'85 Bears better than Patriots?

Nathan Lindquist

Everyone keeps asking Otis Wilson the same question these days.

Could the 1985 Chicago Bears defense beat this year’s New England Patriots offense?

When the question was posed again on Wednesday, Wilson had a quick and definitive answer. “You know I’m not going to say the Patriots, right?”

“A lot of teams won football games. We dominated football games,” Wilson said. “We didn’t just win. We beat the hell out of you. So they wouldn’t have a chance.”

The former Chicago Bears outside linebacker came out to sign autographs at Menards on Wednesday in promotion of the store’s grand opening this month.

Clad in gray Bears sweats, Wilson sat in a cushy office chair with a stable of felt pens beside him as the autograph line stretched almost the full length of the store.

The former first-round pick out of Louisville had many admirers show up thanks to his playing days for the Bears from 1980-88. Wilson was an integral part of the 1985 Bears Super Bowl winners that featured defensive talent like Richard Dent, Mike Singletary, Dan Hampton, Wilber Marshall and William “The Fridge” Perry.

That season, Wilson got 10.5 sacks in the fearsome 46 defense that intimidated teams with an overload pass rush. Wilson recalls seeing fear in the eyes of opposing quarterbacks.

“With Buddy Ryan’s system, eight-man front, you can’t possibly block everybody,” Wilson said. “So they showed a little fear. It’s always nice to have someone afraid of you so they wouldn’t think about what they’re supposed to do. They think about what you’re going to do.”

Known as the “Junk Yard Dog,” Wilson said he wanted to leave a lasting impact on the sport every time he strapped it up.

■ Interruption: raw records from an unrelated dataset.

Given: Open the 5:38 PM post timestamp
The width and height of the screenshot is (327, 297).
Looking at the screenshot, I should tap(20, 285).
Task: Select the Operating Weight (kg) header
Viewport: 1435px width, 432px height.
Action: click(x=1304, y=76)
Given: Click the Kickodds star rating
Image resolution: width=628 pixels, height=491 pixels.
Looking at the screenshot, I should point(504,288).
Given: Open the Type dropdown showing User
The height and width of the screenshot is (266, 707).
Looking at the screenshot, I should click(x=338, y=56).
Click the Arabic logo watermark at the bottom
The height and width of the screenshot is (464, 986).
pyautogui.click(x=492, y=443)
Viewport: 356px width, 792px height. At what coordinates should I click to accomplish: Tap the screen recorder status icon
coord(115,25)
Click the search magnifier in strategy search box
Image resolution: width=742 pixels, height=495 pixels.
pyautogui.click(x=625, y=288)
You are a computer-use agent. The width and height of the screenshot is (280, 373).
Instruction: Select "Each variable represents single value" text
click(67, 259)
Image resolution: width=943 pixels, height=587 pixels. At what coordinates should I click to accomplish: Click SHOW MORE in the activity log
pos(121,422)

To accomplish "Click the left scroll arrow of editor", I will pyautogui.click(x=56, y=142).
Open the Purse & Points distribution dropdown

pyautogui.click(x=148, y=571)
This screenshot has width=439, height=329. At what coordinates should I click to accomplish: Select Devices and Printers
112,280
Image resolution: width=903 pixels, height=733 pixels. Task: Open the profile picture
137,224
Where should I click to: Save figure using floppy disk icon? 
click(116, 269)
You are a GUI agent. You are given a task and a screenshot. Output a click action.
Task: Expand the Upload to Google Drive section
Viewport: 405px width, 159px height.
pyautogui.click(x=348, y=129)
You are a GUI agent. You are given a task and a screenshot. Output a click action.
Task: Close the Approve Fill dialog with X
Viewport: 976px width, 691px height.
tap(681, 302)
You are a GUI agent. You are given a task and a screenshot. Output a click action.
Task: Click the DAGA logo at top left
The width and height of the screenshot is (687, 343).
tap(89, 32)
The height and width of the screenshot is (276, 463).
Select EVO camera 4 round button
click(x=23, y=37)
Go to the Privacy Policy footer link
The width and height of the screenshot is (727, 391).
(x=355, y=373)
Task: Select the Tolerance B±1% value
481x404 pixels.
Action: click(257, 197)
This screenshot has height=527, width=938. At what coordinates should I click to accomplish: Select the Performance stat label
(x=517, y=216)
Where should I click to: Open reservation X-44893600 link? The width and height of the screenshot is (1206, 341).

“The game is bigger than us,” Wilson said. “Back then, you had guys show you the way. It wasn’t about money with us. It was about leaving a mark. That’s why 20 years later, they’re still talking about us.”

The members of that great 1985 defense still see each other regularly at games, events or golf outings. Many of them live in Chicago and travel the same circuit.

Wilson has many football memories over the years, from high school through the NFL. But his favorite memories are of his teammates.

“Really the more you think about it, you think about the guys you played with,” Wilson said. “That’s more lasting than anything.”

Wilson retired from the NFL after the 1989 season. By 1990, he launched a career in broadcasting as a sports commentator in Rockford and has since worked on sports radio and TV.

While many former players come out of football damaged, Wilson said he was blessed to leave without lingering injuries. He had a knee surgery in 1987 and also hand surgery. But he’s still in good health despite the physical punishment of the sport.

The football gene has carried over. His son, Quincy Wilson, will enter his third year in the NFL as a running back for the Cincinnati Bengals.

The elder Wilson has made sure to stress to his son that there is life after football.

“There’s only a 10-to-15-year career span, then you’ve got to find something else,” Wilson said. “That’s what I tell my son. You need to do what you do now so when you make that transition to when you can’t play, you have something to lean on. I made that transition easy.”

Now at 50 years old, Wilson has a little more grey around the temples. But he still stands tall, with a firm handshake and a low baritone voice.

He has used his sports celebrity status to create the Otis Wilson Foundation. Wilson said the program goes into the Chicago public schools and works with the kids on their health and fitness. That’s the thing that gives him the most joy these days.

“It’s been a blessing for me,” Wilson said. Whenever you can get up in the morning and do what you want to do instead of doing what you have to do, it’s the greatest thing in the world.”

Tim Jones made sure to stake out his spot in the autograph line early. The 56-year-old Monmouth resident brought his 10-year-old grandson Colton out to Menards at 3:45 p.m. so they could be first in line for the proceedings at 6 p.m.

Jones got Wilson to sign a football that had dozens of other signatures on it from football players such as Ed Sprinkle, known as “The Meanest Man in Pro Football” during his playing days for the Bears from 1944-55.

Jones has a special spot for his signed memorabilia. He has a whole room dedicated to the Bears, including a Walter Payton wall and a Dick Butkus wall.

“It’s very exciting for me because I’ve been a Bears fan since I was a little kid,” Jones said. “I watched him play as a Super Bowl player, it was great.

“We’ll take this picture home and probably frame it. I got a Bears room at home and a place for this ball.”